Premier Man Mohan Adhikari had adroitly pulled the 'nationalist' rug from under the feet of the RPP by raising the issue of the 1950 controversial treaty with India. The isolation of the palace was complete. But the sudden rise of the UML (Time magazine saw it as the hammer-and-sickle atop Mount Everest) created a red scare. An unapologetically rightist Sher Bahadur Deuba lead the charge. The NC jettisoned its socialist moorings and once again played second fiddle to the palace. Unfortunately, GM was no longer there to caution over-enthusiastic free market fundamentalists. Second-rung NC leaders had become too soft to continue with ideological convictions of their party. Even though the NC won the third parliamentary polls, it compromised its creed for political gain. NC leaders began to emulate the tried and tested methods of earlier rulers to maintain their hold over state power even as Narayanhiti was surreptitiously expanding its role into Singha Darbar.

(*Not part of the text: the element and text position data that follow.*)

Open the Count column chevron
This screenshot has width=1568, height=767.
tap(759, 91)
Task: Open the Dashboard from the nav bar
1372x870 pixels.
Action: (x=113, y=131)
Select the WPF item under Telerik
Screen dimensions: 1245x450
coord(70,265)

Soon, the NC became a house divided and began to collapse. By dissolving parliament in the dead of the night on 22 May 2002 when he knew that elections could never be held in six months due to the raging insurgency, Deuba handed the state back to Narayanhiti. October Fourth and February First just completed that move.

Today, the country is back to square one as palace propagandists have once again begun to portray political parties as 'miscreants' just as they did before 1990. But despite their supposed unpopularity, the parties aren't as unsure of themselves as they were in the aftermath of the People's Movement. Under pressure from their cadre, the NC and UML have withdrawn their support even to constitutional monarchy. It doesn't mean that Nepal will turn into a republic tomorrow but the stopwatch is ticking.

Whenever Maoists opposed the monarchy, political parties resolutely stood in its defence. Now the king is left to fend for himself in an environment extremely hostile to the idea of privileges of birth. His coterie will desert the palace the moment they perceive that protection and patronage is no longer available.

The challenge now is to fit a ceremonial role for hereditary kings into the constitution of a democratic republic. The 21st century decidedly belongs to the people not ruling monarchs, be they constitutional or constructive.